Idiopathic Hypersomnia (IH)
My take…Idiopathic - unknown reason Hypersomnia - sleeps too much
Over the past 20 years, I have been self studying and learning about sleep architecture and sleep disorders. I found this article a nice overview for people trying to learn more about IH and how it differentiates from Narcolepsy. Unfortunately, I cannot provide the source, but I still wanted to share.
Many people feel they sleep too much and want to know what is wrong. What can they do about it? The answer is to seek evaluation with a sleep specialist, undergo an overnight sleep study to find the answer. Before my apnea was diagnosed, I thought I slept too much, sleeping my life away. After my sleep study, the apnea was clearly revealed and successfully treated. While I thought I was sleeping 10 hours a day, I was actually only getting 2 - 3 hours of sleep, the remaining hours were actually apnea events robbing me of oxygen and quality sleep.
So, if you feel you sleep too much, let your doctor know and be evaluated properly with an overnight sleep study.
Hypersomnia (EDS or excessive daytime sleepiness) is defined as recurrent daytime sleep episodes for at least 3 months. Narcolepsy and IH can be difficult to distinguish based on symptoms alone unless Cataplexy is present. A sleep study is necessary to distinguish one from the other.

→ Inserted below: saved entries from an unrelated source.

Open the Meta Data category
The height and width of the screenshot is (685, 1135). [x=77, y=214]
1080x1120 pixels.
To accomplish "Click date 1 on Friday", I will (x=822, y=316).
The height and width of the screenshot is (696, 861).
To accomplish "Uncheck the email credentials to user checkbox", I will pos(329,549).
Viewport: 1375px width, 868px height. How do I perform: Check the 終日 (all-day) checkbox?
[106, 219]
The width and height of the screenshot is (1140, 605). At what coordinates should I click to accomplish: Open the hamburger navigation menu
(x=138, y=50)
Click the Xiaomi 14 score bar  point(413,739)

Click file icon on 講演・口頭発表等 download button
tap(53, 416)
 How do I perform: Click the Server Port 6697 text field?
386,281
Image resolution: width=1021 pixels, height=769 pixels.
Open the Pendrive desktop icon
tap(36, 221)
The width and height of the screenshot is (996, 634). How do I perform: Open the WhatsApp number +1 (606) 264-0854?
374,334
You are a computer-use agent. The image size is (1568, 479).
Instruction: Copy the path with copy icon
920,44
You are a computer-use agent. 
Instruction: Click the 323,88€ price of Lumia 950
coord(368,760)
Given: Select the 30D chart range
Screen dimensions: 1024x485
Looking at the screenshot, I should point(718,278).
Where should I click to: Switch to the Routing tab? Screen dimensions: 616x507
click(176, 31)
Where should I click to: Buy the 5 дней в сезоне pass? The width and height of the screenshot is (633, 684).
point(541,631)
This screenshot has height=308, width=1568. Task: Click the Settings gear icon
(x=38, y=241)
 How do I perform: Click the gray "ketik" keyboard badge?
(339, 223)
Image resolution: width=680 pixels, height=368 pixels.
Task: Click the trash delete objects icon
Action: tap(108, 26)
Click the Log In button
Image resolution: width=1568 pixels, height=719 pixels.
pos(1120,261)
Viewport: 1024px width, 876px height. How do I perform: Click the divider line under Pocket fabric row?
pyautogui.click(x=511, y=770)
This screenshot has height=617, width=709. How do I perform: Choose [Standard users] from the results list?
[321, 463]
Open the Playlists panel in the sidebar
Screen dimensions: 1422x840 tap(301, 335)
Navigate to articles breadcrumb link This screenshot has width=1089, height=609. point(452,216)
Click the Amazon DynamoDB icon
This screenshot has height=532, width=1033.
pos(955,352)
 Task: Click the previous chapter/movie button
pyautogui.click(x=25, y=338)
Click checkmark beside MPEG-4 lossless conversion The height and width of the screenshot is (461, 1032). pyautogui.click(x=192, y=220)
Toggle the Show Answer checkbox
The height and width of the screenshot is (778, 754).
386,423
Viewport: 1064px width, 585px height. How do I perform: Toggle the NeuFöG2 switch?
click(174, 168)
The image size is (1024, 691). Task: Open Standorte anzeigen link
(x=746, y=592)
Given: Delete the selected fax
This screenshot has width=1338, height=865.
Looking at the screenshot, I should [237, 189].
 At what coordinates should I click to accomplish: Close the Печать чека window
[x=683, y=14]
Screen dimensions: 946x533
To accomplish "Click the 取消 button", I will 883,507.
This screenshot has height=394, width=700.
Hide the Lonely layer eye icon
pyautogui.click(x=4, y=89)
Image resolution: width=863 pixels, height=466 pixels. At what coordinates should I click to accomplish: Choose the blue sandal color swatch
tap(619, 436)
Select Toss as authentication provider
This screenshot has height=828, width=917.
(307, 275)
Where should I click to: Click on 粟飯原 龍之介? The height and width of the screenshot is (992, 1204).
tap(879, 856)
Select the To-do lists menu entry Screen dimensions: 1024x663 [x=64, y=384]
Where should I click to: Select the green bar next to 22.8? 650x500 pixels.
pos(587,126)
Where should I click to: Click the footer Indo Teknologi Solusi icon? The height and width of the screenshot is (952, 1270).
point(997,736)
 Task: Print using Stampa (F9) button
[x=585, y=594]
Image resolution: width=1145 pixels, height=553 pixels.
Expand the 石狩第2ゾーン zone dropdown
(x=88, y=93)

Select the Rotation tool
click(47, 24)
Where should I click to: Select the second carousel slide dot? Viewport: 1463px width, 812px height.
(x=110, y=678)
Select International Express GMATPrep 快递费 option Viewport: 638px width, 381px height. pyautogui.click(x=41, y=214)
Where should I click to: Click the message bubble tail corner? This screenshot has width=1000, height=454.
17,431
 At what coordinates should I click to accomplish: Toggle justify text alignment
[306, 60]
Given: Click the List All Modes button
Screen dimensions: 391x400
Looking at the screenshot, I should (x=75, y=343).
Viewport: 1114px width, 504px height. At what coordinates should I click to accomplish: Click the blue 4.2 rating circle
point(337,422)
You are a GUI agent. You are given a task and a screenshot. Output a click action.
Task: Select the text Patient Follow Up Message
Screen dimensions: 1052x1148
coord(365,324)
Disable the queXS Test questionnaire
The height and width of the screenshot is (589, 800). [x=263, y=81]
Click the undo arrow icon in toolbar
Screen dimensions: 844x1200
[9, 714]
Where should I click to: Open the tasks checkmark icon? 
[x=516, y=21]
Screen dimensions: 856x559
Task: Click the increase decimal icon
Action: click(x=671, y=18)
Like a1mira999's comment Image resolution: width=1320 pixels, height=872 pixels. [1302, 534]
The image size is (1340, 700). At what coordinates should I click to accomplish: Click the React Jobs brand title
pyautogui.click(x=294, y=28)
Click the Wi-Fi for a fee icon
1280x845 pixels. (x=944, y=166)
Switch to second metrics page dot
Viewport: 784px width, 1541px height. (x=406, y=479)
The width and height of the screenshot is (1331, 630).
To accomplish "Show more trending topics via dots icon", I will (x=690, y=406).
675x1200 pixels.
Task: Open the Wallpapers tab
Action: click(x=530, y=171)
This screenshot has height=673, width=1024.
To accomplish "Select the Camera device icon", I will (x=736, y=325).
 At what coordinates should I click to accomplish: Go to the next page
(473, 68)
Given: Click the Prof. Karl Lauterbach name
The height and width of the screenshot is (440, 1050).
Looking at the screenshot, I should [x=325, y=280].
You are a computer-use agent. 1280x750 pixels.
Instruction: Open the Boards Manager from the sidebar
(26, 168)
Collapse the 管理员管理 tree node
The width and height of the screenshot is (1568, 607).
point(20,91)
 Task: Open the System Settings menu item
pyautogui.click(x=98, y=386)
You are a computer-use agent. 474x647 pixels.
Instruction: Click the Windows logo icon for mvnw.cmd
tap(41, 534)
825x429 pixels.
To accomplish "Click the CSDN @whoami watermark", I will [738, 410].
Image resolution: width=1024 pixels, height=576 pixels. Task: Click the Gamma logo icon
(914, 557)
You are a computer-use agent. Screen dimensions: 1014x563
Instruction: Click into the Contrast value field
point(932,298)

Both N and IH are characterized by EDS - excessive daytime sleepiness - and frequent napping. While variations are seen, N and IH differ in a few important ways. IH does NOT include the other symptoms of N, namely cataplexy, hypnagogic/hypnopompic hallucinations, sleep paralysis and disrupted nighttime sleep.
IH is typically characterized by deeper and more prolonged sleep in comparison to N. A person with IH will sleep 12-14 hours or longer without waking, and has difficulty waking up. In contrast, a person with N usually can’t sleep more than a few hours without waking, often feeling fully alert.
Typically, an overnight sleep study of a person with narcolepsy shows a sleep latency of less than 5 minutes and a REM sleep latency of less than 10 minutes. The overnight sleep study of a person with IH shows a sleep latency of less than 10 minutes but a normal REM latency (approx. 90 minutes).
The MSLT or Multiple Sleep Latency Test results of a person with narcolepsy will reflect a sleep latency of less than 5 minutes, with sleep-onset REM in two or more naps. The Multiple Sleep Latency Test of a person with IH will reflect a sleep latency of less than 10 minutes, with fewer than two naps showing sleep-onset REM.
Subjectively, people with narcolepsy tend to alternate between periods of wakefulness and sleepiness, during the daytime as well as the nighttime, while a person with IH rarely if ever feels fully alert or refreshed, no matter how long they sleep.